When the EU's General Data Protection Regulation (GDPR) became enforceable, companies scrambled to comply. However, a new study from Cisco indicates that just 59% of organisations meet all or most of the requirements.
Lowest risk of data breach
Cisco's 2019 Data Privacy Benchmark Study also revealed that 29% of enterprises expect to comply with GDPR within a year. A further 9% said that it would take over a year to meet the majority of the requirements.
Despite this lack of compliance, Cisco also found that GDPR-ready enterprises benefit from the lowest risk of data breach. While the majority of companies reported a data breach last year, this impacted a lower percentage of the GDPR-compliant firms.
Overall, data breaches impacted 74% of compliant enterprises. In comparison, these breaches affected 80% of the organisations less than a year away from GDPR readiness and 89% of those farthest away.
Unfortunately, customer data privacy concerns continue to delay sales for most non-compliant organisations. In fact, 87% reported delays in selling to existing customers or prospects, which is up significantly from 2018.
GDPR-ready companies have lower overall costs
Once a breach occurred, GDPR-compliant firms experienced a significantly smaller impact. The average number of records impacted totalled 79,000, while non-compliant enterprises saw 212,000 records breached on average.

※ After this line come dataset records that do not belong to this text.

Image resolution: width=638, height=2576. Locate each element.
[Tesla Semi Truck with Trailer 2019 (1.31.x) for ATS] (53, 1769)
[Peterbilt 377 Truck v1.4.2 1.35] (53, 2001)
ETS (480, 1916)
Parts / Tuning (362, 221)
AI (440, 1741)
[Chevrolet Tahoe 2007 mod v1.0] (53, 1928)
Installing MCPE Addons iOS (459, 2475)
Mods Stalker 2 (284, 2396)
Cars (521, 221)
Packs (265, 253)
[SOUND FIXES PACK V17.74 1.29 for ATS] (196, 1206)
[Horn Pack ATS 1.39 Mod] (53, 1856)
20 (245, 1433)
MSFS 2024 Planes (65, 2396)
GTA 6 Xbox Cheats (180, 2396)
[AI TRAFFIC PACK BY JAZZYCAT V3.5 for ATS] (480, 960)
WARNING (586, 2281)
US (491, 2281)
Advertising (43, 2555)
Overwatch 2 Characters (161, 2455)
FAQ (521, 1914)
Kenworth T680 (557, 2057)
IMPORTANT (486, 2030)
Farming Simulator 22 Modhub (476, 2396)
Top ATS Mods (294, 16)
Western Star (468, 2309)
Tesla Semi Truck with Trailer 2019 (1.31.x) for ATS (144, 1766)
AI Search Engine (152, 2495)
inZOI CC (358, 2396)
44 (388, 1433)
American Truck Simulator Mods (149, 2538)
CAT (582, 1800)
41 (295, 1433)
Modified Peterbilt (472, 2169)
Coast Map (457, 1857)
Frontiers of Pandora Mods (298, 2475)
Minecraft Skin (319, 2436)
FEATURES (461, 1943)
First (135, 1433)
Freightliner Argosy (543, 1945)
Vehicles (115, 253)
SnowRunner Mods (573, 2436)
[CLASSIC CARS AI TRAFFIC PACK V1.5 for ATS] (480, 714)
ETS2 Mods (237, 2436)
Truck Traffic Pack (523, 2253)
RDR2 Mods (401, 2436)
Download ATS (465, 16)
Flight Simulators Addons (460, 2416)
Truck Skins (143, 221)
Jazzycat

As a result, GDPR-ready companies also experienced shorter system downtimes associated with breaches. These enterprises had an average system downtime of 6.4 hours, versus 9.4 hours for organisations least ready for GDPR.
With fewer records impacted and shorter downtimes, it is no surprise that GDPR-compliant firms had lower overall costs associated with data breaches. Overall, just 37% of these companies saw losses from data breaches totalling at least $500,000.
In contrast, 64% of the least prepared companies suffered from losses reaching at least $500,000. According to the report, enterprises are now recognising the benefits of implementing privacy investment.
The benefits of privacy investment
As previously mentioned, there is a strong correlation between privacy investments and business benefits. As a result, Cisco found that more respondents are now recognising many of these advantages.
Cisco asked respondents whether privacy investment was creating benefits such as greater agility, innovation, competitive advantage, and achieving operational efficiency. In total, 75% of all respondents identified two or more of these benefits and 97% identified at least one.
Despite its obvious benefits, it emerged last year that tech giants were still not GDPR-compliant following the implementation of the legalisation. Consumer group BEUC uncovered that the policies of Apple, Google, Facebook, and Amazon were vague and unclear.
Moreover, Europe's Data Protection Board also received a formal complaint regarding its compliance with GDPR. Just five days after the regulation came into effect, Alexander Hanff, consultant at Singularity University faculty for Data Ethics, voiced his frustrations with the contradictory body in an email.